## Begin
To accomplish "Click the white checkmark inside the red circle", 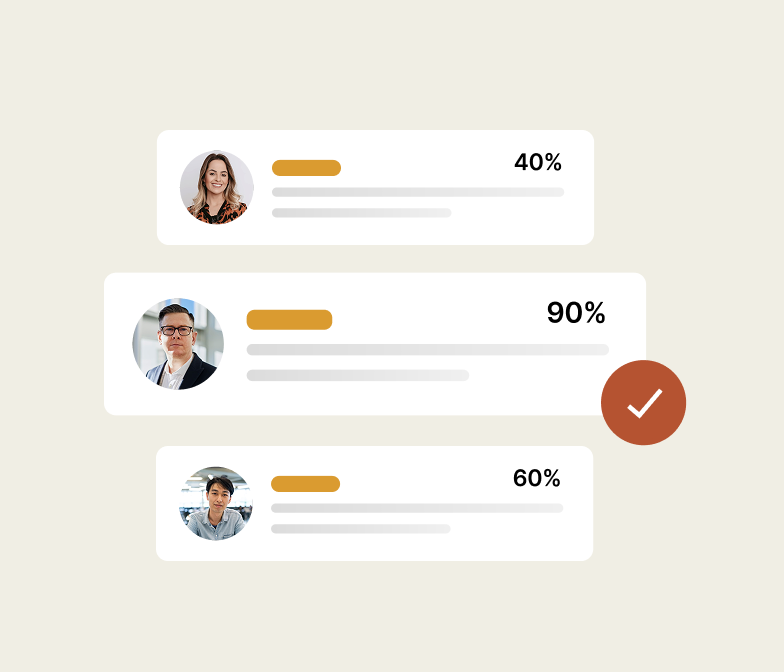I will [x=644, y=403].
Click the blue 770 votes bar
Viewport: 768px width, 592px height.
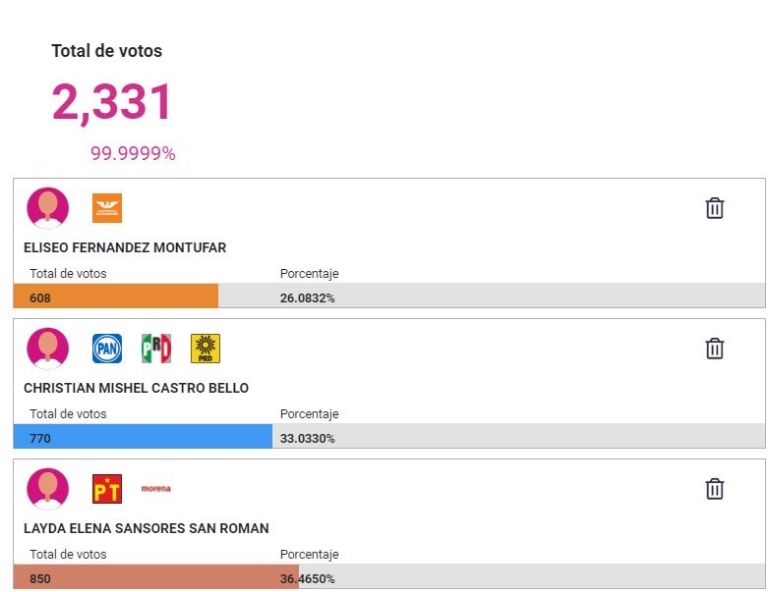pos(143,436)
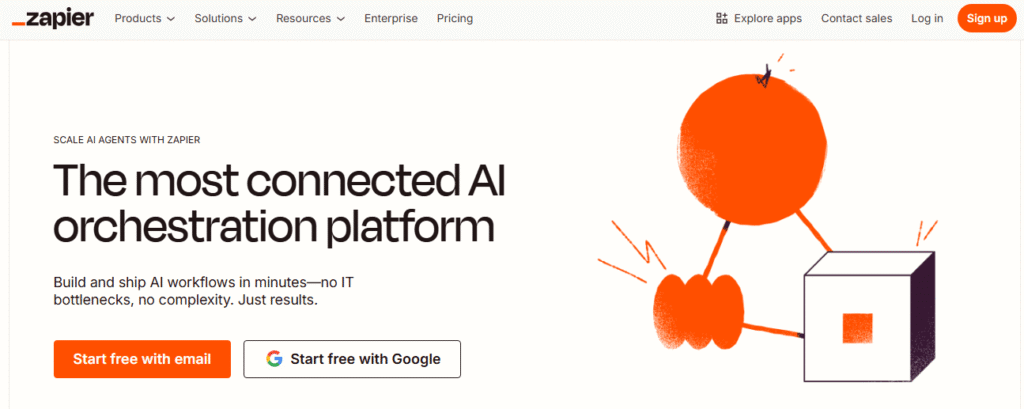This screenshot has height=409, width=1024.
Task: Expand the Products dropdown menu
Action: [x=145, y=18]
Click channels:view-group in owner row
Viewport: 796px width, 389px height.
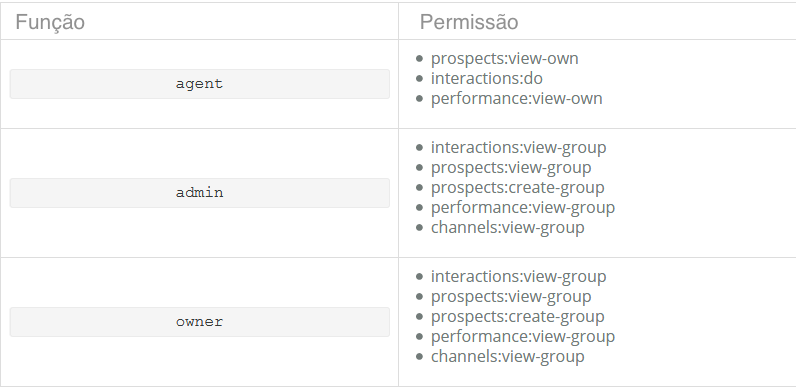tap(508, 356)
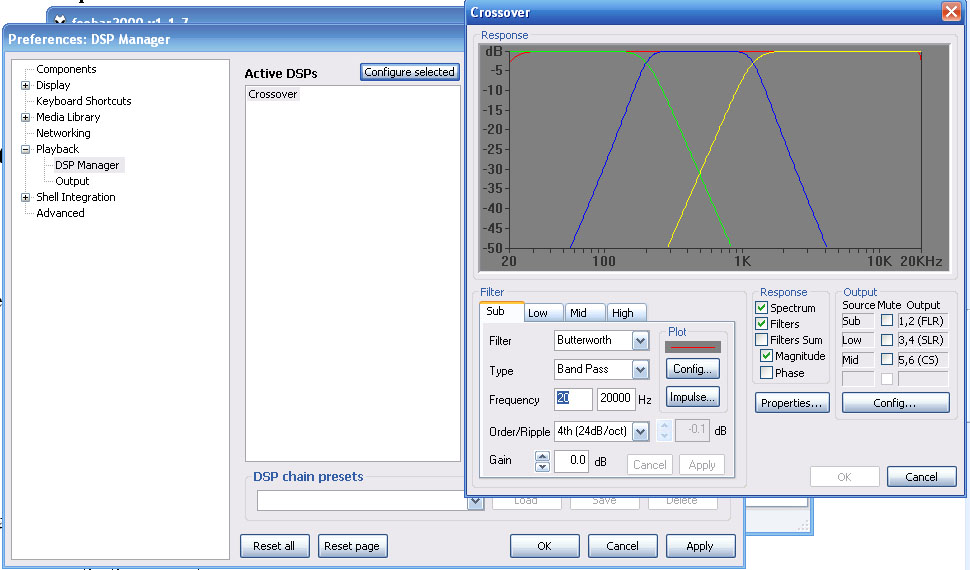Expand the Media Library tree node

[x=25, y=117]

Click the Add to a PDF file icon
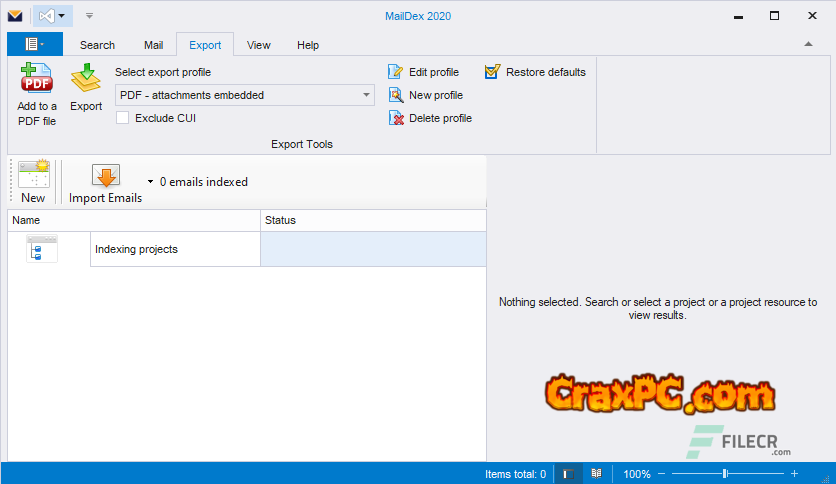(37, 79)
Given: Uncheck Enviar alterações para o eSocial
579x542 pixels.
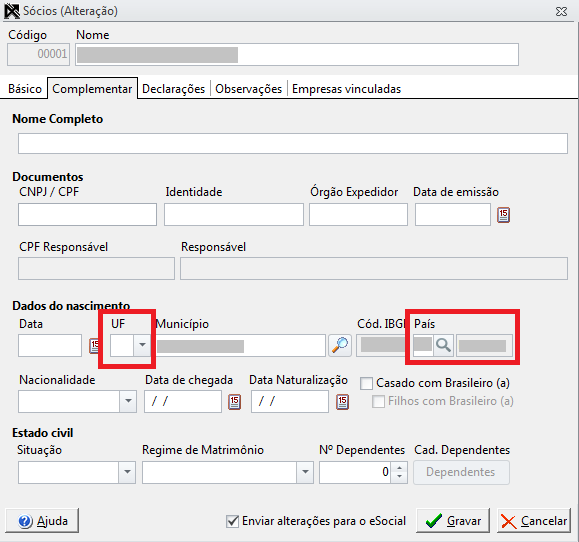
## End
■ **EXERCISE OBJECTIVE**
Rewrite the stretch from the line containing "Click the blue 770 votes bar" through the end of the items, renaming "Viewport" to "Screen" and leaving everything else unchanged. Leave the pictures out of your answer.

■ **EXERCISE SOLUTION**
Click the blue 770 votes bar
Screen: 768px width, 592px height.
pos(143,436)
This screenshot has height=409, width=1024.
Task: Expand the Products dropdown menu
Action: [x=145, y=18]
Click channels:view-group in owner row
Screen: 796px width, 389px height.
tap(508, 356)
Expand the Media Library tree node

[x=25, y=117]

Click the Add to a PDF file icon
(37, 79)
Given: Uncheck Enviar alterações para o eSocial
579x542 pixels.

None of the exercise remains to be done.